两种可能,要么就是被人打开过……又给穿上了。
要么就是没被打开过。
细细回味舒池野的人品,他是那种脱了不会再给穿上的脾气。
“可我昨晚是怎么从飘窗那儿爬到床上来的?”那段距离可不短!
“想什么?”舒池野双手插兜站在门口,肩朝一侧倾斜靠着门框,“我好心抱你上床的,不行?”
闫小咪:“……行是行,但我不觉得你这么好心。”
一片好心喂了狗,显然他的心软被这狗女人给吞了。
“谁让动这个的?”舒池野指了指飘窗上的积木,语气不满。
看着自己辛苦一晚的战利品,闫小咪很有成就感,“你不是有强迫症吗,谁家拼积木拼到一半撒手不管?”

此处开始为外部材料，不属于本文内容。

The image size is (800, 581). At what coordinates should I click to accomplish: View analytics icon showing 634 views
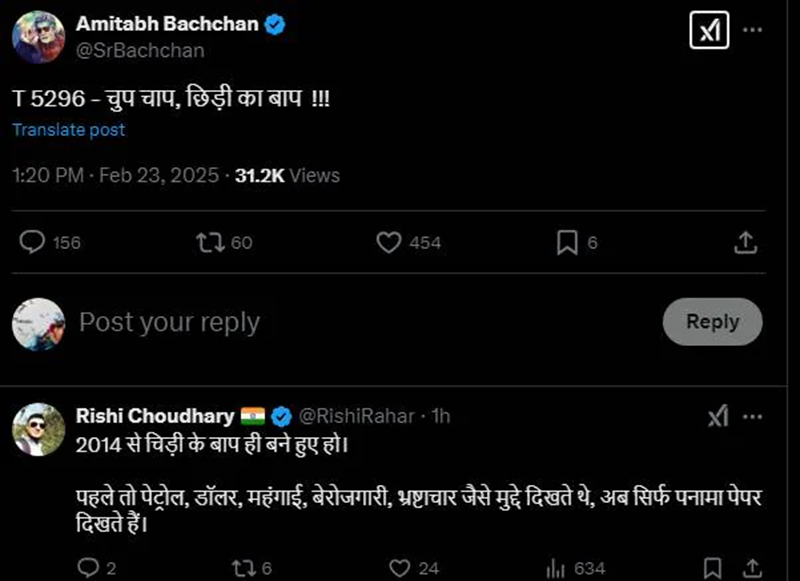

说话间,她在床上下来,整理着衣服,松垮的裙衫挂在肩上,她往上抓了抓。
“去洗漱,十分钟以后出发。”舒池野丢下一句话,转身下楼。
闫小咪冲进浴室洗漱,抓了外套就想往下走,却听见外面传来一阵车鸣声。
透过飘窗往外看,只看到了打扮的花枝招展的叶蕾笑容满面的往别墅里走,角度的缘故并未看到已经走到别墅门口的舒竞远。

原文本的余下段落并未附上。